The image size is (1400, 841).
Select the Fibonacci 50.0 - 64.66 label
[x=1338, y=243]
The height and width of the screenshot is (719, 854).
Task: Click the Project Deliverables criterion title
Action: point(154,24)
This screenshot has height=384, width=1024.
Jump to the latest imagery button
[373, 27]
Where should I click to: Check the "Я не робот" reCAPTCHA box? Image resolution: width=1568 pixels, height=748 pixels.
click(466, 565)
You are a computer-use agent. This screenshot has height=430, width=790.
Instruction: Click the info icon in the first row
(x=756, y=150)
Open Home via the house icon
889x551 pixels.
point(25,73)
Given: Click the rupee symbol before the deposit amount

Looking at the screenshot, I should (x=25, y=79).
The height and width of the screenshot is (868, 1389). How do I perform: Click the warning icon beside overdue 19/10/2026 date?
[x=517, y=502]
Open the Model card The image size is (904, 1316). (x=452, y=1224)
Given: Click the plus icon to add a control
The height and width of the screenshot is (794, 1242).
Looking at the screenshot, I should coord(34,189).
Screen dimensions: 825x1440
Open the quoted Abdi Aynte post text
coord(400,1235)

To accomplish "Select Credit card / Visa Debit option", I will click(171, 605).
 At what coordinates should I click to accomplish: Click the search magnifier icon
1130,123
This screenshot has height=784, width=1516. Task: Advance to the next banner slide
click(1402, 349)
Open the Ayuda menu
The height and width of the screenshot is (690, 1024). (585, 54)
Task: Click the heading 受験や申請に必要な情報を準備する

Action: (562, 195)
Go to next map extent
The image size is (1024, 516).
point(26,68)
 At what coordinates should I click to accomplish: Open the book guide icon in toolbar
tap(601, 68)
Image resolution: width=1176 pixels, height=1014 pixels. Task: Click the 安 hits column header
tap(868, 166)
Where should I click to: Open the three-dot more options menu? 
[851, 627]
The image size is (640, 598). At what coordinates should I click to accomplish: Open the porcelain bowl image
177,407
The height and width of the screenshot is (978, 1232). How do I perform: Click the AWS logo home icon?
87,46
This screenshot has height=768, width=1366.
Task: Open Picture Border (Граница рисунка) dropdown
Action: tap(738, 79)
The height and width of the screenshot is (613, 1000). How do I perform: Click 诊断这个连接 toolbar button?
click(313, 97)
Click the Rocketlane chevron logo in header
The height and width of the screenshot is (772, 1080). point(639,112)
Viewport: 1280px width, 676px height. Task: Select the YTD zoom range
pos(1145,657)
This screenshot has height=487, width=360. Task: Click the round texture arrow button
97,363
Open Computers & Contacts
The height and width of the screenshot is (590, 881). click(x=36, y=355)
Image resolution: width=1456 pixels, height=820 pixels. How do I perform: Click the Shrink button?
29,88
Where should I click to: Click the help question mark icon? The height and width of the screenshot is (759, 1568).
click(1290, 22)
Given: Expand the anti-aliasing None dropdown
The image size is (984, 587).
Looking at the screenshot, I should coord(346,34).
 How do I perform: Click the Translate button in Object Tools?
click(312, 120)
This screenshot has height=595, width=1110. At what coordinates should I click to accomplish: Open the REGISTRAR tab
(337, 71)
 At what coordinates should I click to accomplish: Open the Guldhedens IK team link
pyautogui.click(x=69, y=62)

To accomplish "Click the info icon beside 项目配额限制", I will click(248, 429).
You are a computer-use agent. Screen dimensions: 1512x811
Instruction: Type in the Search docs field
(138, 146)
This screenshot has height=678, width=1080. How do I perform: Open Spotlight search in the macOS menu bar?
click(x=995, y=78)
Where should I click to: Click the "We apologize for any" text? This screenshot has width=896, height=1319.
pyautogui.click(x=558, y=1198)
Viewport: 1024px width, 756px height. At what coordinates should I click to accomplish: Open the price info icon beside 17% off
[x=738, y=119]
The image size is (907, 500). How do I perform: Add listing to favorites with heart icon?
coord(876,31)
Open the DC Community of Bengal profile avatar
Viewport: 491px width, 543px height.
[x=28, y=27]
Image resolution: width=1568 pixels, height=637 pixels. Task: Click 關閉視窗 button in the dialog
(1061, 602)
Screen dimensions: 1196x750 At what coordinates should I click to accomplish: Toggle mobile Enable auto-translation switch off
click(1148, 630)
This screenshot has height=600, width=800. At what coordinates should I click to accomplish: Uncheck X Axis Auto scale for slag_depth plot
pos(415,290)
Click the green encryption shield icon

● **Required work**
Find all the lines containing "card" in the material, then copy them.

● **Problem solution**
Open the Model card The image size is (904, 1316). (x=452, y=1224)
To accomplish "Select Credit card / Visa Debit option", I will click(171, 605).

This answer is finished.